Software Prerequisites
The following softwares are required in order to deploy the system:
- OpenCV3
- TensorFlow
- Keras
- Flask
To install the above software follow the respective installation instructions detailed below.
OpenCV
OpenCV is an open source library aimed at real-time computer vision. OpenCV3 can be installed on a Linux OS by following the steps in the tutorial link:
https://www.learnopencv.com/install-opencv3-on-ubuntu/
TensorFlow
TensorFlow is an open source library used for machine learning applications. TensorFlow can be installed on a Linux OS using the following commands:
First, try installing TensorFlow directly using pip
$ sudo pip install tensorflow==1.12.0
If that installation is unsuccessful, try upgrading python versions by following this tutorial link:
https://www.tensorflow.org/install/pip
Keras
Keras is an open-source neural-network library written in Python. It is capable of running on top of TensorFlow. Keras can be installed on a Linux OS using the following command:
$ sudo pip install keras==2.1.4
Flask
Flask is a micro web framework written in python. Flask can be installed on a Linux OS using the following command:
$ sudo pip install flask
The following descibes the different software development components all found in the /FYP/src/main directory.
image_processing
This directory contains all the image processing scripts used to prepare the raw dataset for training.
- remove_background.py
- resize_images.py
Within the /tools directory, there is also:
- balance_data.sh
- rename_files.sh
Within the /samples directory, there is also:
- create_samples.sh
train_model
This directory contains the script for training the Keras CNN model.
- train_keras.py
tests
This directory contains the test_images, test_models and test_training sub-directories. In the /test_model directory, the CNN training models for various numbers of classes can be found.
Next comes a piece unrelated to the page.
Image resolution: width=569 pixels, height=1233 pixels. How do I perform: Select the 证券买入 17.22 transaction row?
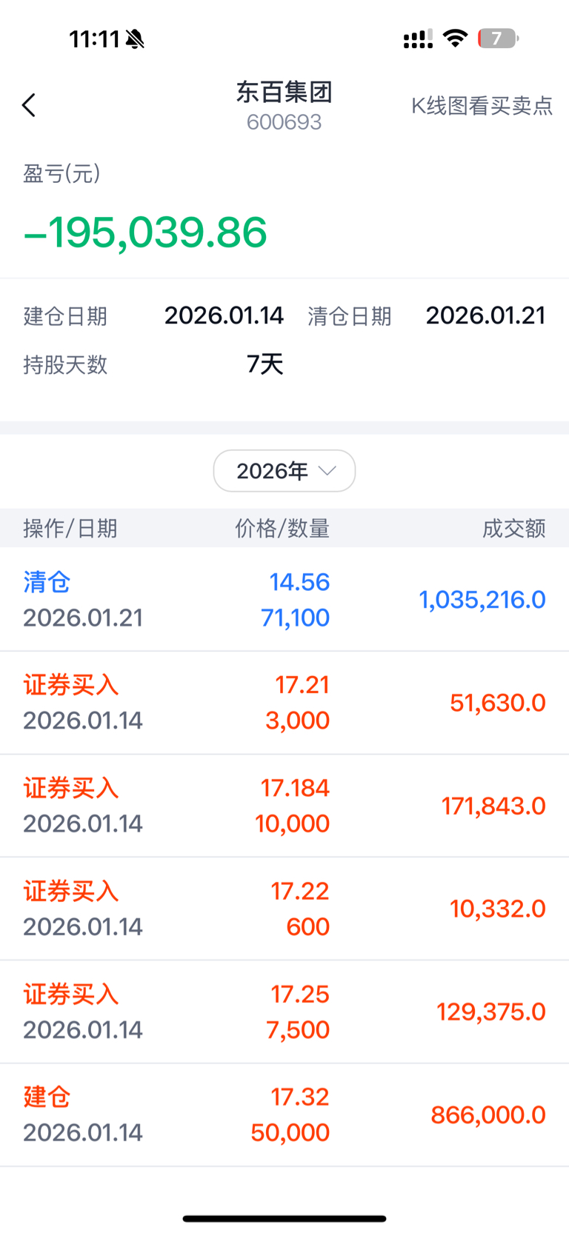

The most relevant model is our most accurate, and can be found in /trained_model_31_classes:
- model.h5
web_app
This directory contains all the code to run our web app online plant classification system.
- app.py
In order to deploy the online plant classifier system follow the steps below:
Firstly navigate into the /web_app directory:
$ cd /FYP/src/main/web_app
Next run the app.py script
$ python app.py
This will launch the app, and display a link to an ip address. Click to open the link, and it will open the browser and display the app web page.
To use the Plant Classification app:
- Select the 'Browse...' button in the centre of the interface to open your file system.
- Choose a plant image to classify, before selecting it for upload.
- Once it has been uploaded, click the 'Submit' button
- An instant classification prediction for your image will be displayed on the screen.
- Repeat the steps above for each new image you wish to classify.
To test the classifier app, a folder of unseen flower images has been included.
These images can be found in the directory /tests/test_images
To test the app, follow the steps outlined above, and simply choose one of the test images from this folder to be uploaded. Then simply press Submit on the app screen and a prediction result will be returned.